Met behulp van de CertificateClient kunt u alle certificaten in een certificaatkluis ophalen en herhalen, evenals door alle verwijderde certificaten en de versies van een specifiek certificaat. De volgende API-methoden zijn beschikbaar:

  • listPropertiesOfCertificates vermeldt al uw niet-verwijderde certificaten op hun naam, alleen in hun nieuwste versies.
  • listDeletedCertificates geeft alle verwijderde certificaten weer op hun naam, alleen in de nieuwste versies.
  • listPropertiesOfCertificateVersions geeft alle versies van een certificaat weer op basis van een certificaatnaam.

Deze kan als volgt worden gebruikt:

const { DefaultAzureCredential } = require("@azure/identity");
const { CertificateClient } = require("@azure/keyvault-certificates");

const credential = new DefaultAzureCredential();

const vaultName = "<YOUR KEYVAULT NAME>";
const url = `https://${vaultName}.vault.azure.net`;

const client = new CertificateClient(url, credential);

const certificateName = "MyCertificateName";

async function main() {
  for await (let certificateProperties of client.listPropertiesOfCertificates()) {
    console.log("Certificate properties: ", certificateProperties);
  }
  for await (let deletedCertificate of client.listDeletedCertificates()) {
    console.log("Deleted certificate: ", deletedCertificate);
  }
  for await (let certificateProperties of client.listPropertiesOfCertificateVersions(
    certificateName
  )) {
    console.log("Certificate properties: ", certificateProperties);
  }
}

main();

Al deze methoden retourneren alle beschikbare resultaten tegelijk.
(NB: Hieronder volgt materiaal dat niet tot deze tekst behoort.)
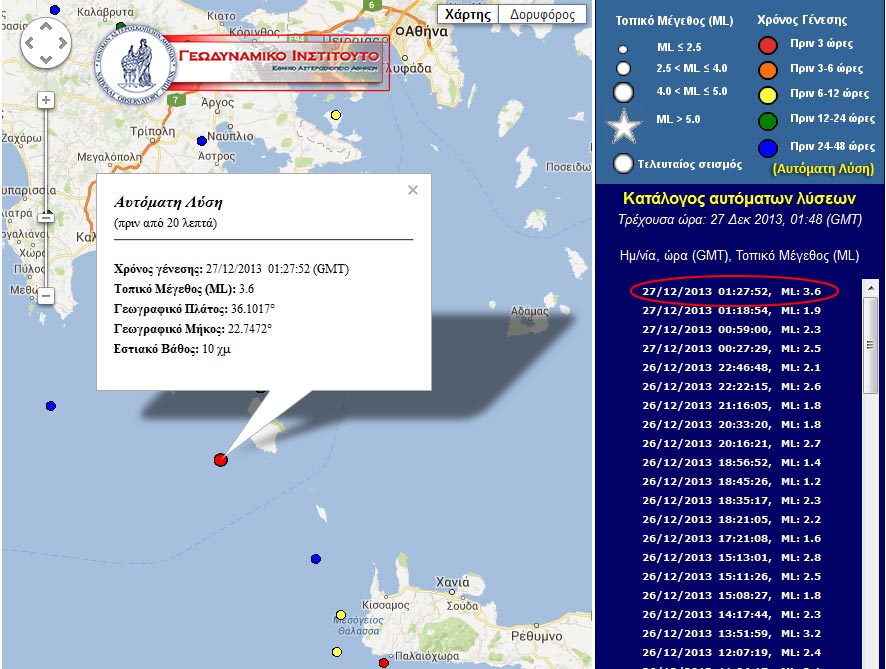Pan the map right with arrow control
This screenshot has height=669, width=886.
(x=63, y=44)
Als u ze per pagina wilt ophalen, voegt u deze als volgt toe .byPage() nadat u de API-methode hebt aangeroepen die u wilt gebruiken:

const { DefaultAzureCredential } = require("@azure/identity");
const { CertificateClient } = require("@azure/keyvault-certificates");

const credential = new DefaultAzureCredential();

const vaultName = "<YOUR KEYVAULT NAME>";
const url = `https://${vaultName}.vault.azure.net`;

const client = new CertificateClient(url, credential);

const certificateName = "MyCertificateName";

async function main() {
  for await (let page of client.listPropertiesOfCertificates().byPage()) {
    for (let certificateProperties of page) {
      console.log("Certificate properties: ", certificateProperties);
    }
  }
  for await (let page of client.listDeletedCertificates().byPage()) {
    for (let deletedCertificate of page) {
      console.log("Deleted certificate: ", deletedCertificate);
    }
  }
  for await (let page of client.listPropertiesOfCertificateVersions(certificateName).byPage()) {
    for (let certificateProperties of page) {
      console.log("Properties of certificate: ", certificateProperties);
    }
  }
}

main();

Problemen oplossen

Het inschakelen van logboekregistratie kan helpen bij het ontdekken van nuttige informatie over fouten. Als u een logboek met HTTP-aanvragen en -antwoorden wilt zien, stelt u de AZURE_LOG_LEVEL omgevingsvariabele in op info. Logboekregistratie kan ook worden ingeschakeld tijdens runtime door aan te roepen setLogLevel in de @azure/logger:

import { setLogLevel } from "@azure/logger";

setLogLevel("info");

Zie onze gids voor probleemoplossing voor meer informatie over het diagnosticeren van verschillende foutscenario's.

Volgende stappen

Meer codevoorbeelden vindt u via de volgende koppelingen:

Bijdragen

Als u een bijdrage wilt leveren aan deze bibliotheek, leest u de handleiding voor bijdragen voor meer informatie over het bouwen en testen van de code.